YOUR TASK: Copy out the entries below, substituting "search box" for each occurrence of "search input field" and leaving every other part unchanged.

INFORMATION SUPPLIED:
* Start *

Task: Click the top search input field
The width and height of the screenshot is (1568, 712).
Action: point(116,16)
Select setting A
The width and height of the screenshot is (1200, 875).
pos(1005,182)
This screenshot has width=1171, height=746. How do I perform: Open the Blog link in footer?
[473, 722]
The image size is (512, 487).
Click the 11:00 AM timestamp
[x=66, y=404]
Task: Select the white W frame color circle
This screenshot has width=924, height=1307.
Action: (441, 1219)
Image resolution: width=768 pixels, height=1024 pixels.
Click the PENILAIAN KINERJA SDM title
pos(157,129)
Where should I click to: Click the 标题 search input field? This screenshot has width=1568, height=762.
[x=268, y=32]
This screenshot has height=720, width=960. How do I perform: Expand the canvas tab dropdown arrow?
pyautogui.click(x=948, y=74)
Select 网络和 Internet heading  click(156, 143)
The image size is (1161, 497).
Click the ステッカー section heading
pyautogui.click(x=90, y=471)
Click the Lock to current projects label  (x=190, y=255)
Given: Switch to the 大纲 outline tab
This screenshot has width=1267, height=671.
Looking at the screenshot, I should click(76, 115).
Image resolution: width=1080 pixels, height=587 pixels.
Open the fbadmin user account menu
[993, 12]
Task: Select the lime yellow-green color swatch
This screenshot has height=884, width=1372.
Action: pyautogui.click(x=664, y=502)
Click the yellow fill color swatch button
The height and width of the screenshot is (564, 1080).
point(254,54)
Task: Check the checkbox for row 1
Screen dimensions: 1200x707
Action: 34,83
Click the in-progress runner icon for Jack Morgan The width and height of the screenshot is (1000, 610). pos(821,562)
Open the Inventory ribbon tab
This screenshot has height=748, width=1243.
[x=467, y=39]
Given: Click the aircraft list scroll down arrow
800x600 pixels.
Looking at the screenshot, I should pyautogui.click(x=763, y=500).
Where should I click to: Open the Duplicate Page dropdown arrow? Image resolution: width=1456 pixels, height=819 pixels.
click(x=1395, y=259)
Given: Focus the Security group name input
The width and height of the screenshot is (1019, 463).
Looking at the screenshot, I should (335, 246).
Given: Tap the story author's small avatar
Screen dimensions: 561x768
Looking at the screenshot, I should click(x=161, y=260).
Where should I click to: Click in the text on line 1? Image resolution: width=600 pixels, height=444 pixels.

* End *

TASK ANSWER:
Task: Click the top search box
The width and height of the screenshot is (1568, 712).
Action: point(116,16)
Select setting A
The width and height of the screenshot is (1200, 875).
pos(1005,182)
This screenshot has width=1171, height=746. How do I perform: Open the Blog link in footer?
[473, 722]
The image size is (512, 487).
Click the 11:00 AM timestamp
[x=66, y=404]
Task: Select the white W frame color circle
This screenshot has width=924, height=1307.
Action: (441, 1219)
Image resolution: width=768 pixels, height=1024 pixels.
Click the PENILAIAN KINERJA SDM title
pos(157,129)
Where should I click to: Click the 标题 search box? This screenshot has width=1568, height=762.
[x=268, y=32]
This screenshot has height=720, width=960. How do I perform: Expand the canvas tab dropdown arrow?
pyautogui.click(x=948, y=74)
Select 网络和 Internet heading  click(156, 143)
The image size is (1161, 497).
Click the ステッカー section heading
pyautogui.click(x=90, y=471)
Click the Lock to current projects label  (x=190, y=255)
Given: Switch to the 大纲 outline tab
This screenshot has width=1267, height=671.
Looking at the screenshot, I should click(76, 115).
Image resolution: width=1080 pixels, height=587 pixels.
Open the fbadmin user account menu
[993, 12]
Task: Select the lime yellow-green color swatch
This screenshot has height=884, width=1372.
Action: pyautogui.click(x=664, y=502)
Click the yellow fill color swatch button
The height and width of the screenshot is (564, 1080).
point(254,54)
Task: Check the checkbox for row 1
Screen dimensions: 1200x707
Action: 34,83
Click the in-progress runner icon for Jack Morgan The width and height of the screenshot is (1000, 610). pos(821,562)
Open the Inventory ribbon tab
This screenshot has height=748, width=1243.
[x=467, y=39]
Given: Click the aircraft list scroll down arrow
800x600 pixels.
Looking at the screenshot, I should pyautogui.click(x=763, y=500).
Where should I click to: Open the Duplicate Page dropdown arrow? Image resolution: width=1456 pixels, height=819 pixels.
click(x=1395, y=259)
Given: Focus the Security group name input
The width and height of the screenshot is (1019, 463).
Looking at the screenshot, I should (335, 246).
Given: Tap the story author's small avatar
Screen dimensions: 561x768
Looking at the screenshot, I should click(x=161, y=260).
Where should I click to: Click in the text on line 1? Image resolution: width=600 pixels, height=444 pixels.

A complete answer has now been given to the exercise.